§ Task directions: Please transcribe only the lines between the one containing "Tap the cellular signal bars icon" and the end of the records, both ends included, exactly as written; skip every picture.

(Saved entries)
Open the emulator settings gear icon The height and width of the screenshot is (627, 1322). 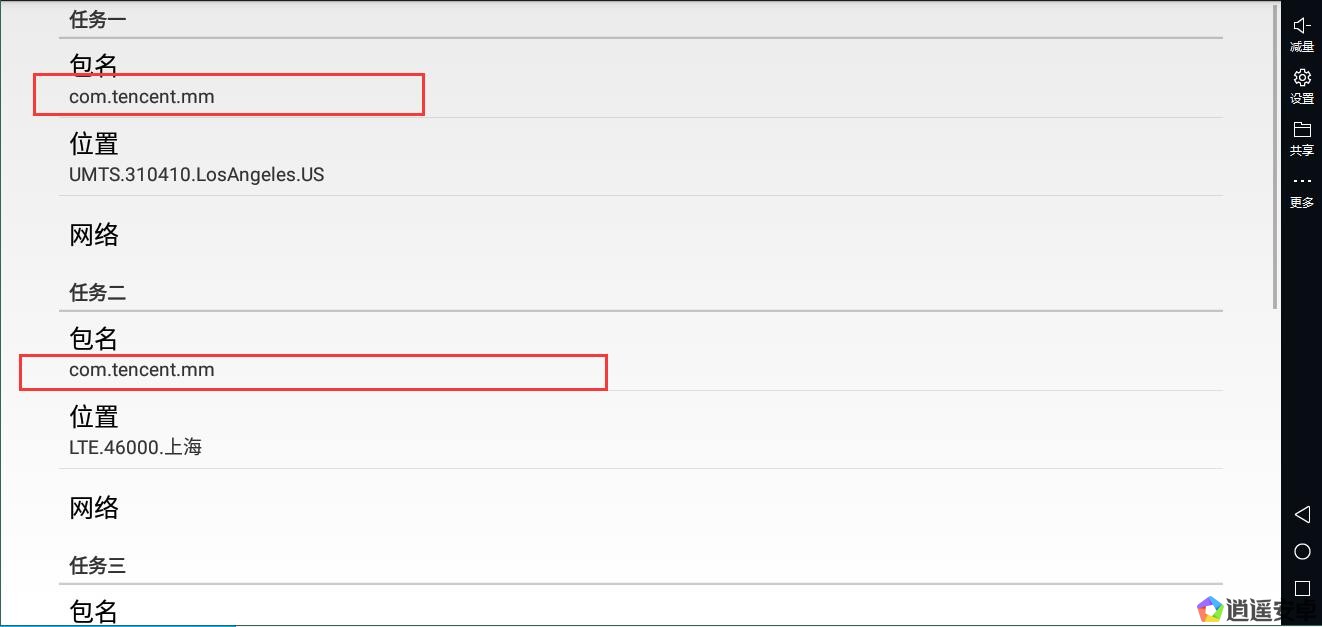[1301, 78]

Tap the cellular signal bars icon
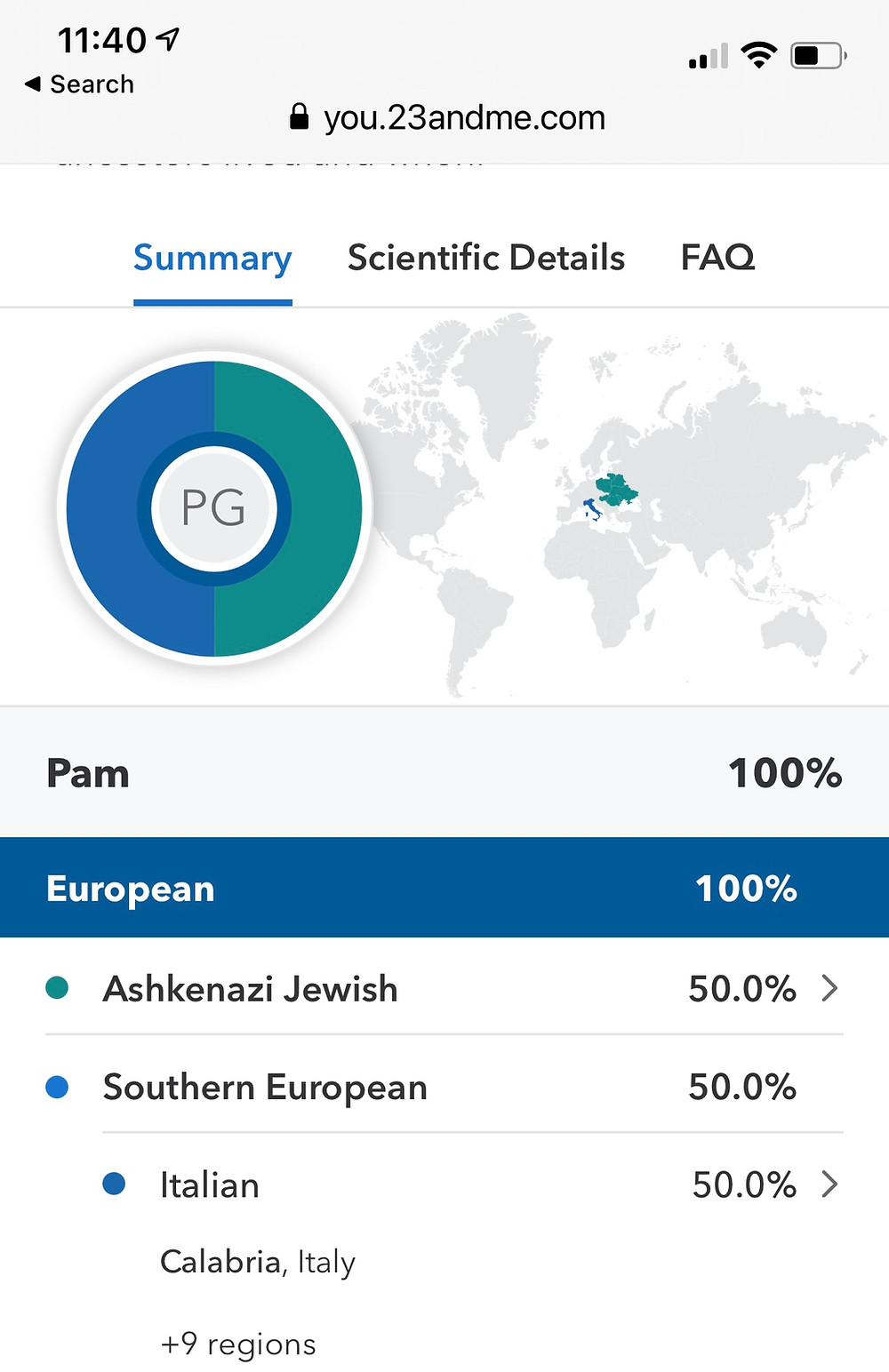(x=709, y=55)
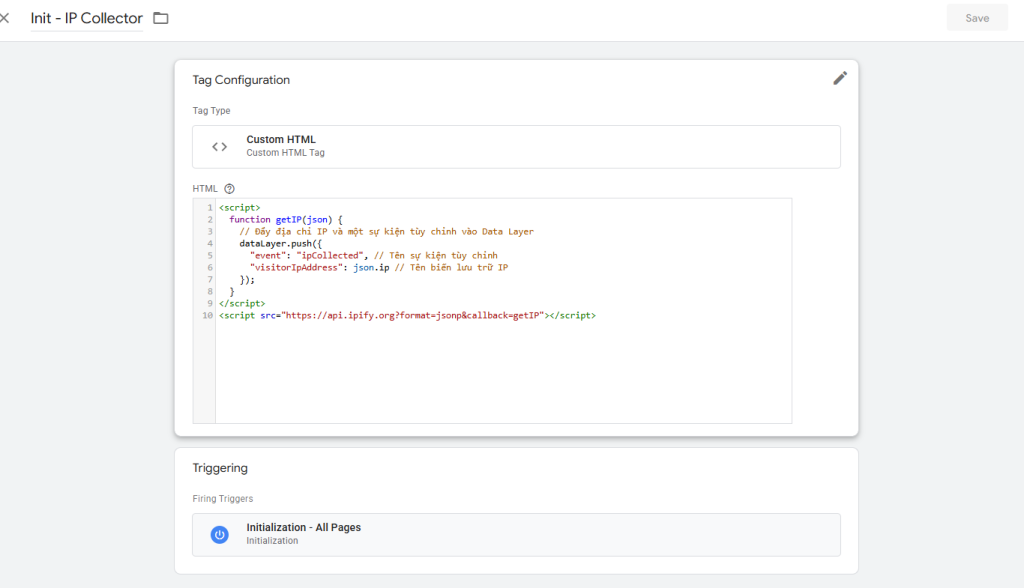Viewport: 1024px width, 588px height.
Task: Click the dataLayer.push code line
Action: pos(275,243)
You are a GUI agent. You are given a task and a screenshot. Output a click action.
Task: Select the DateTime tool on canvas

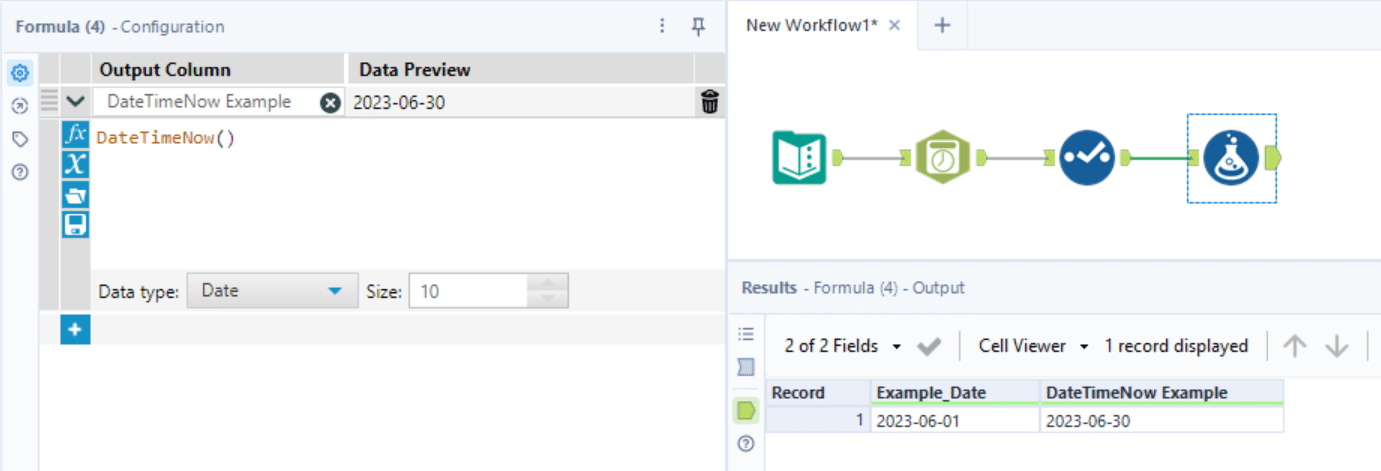pyautogui.click(x=943, y=157)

§ Written answer:
Tap the cellular signal bars icon
(x=709, y=55)
Viewport: 1024px width, 588px height.
Task: Click the dataLayer.push code line
Action: pos(275,243)
You are a GUI agent. You are given a task and a screenshot. Output a click action.
Task: Select the DateTime tool on canvas

pyautogui.click(x=943, y=157)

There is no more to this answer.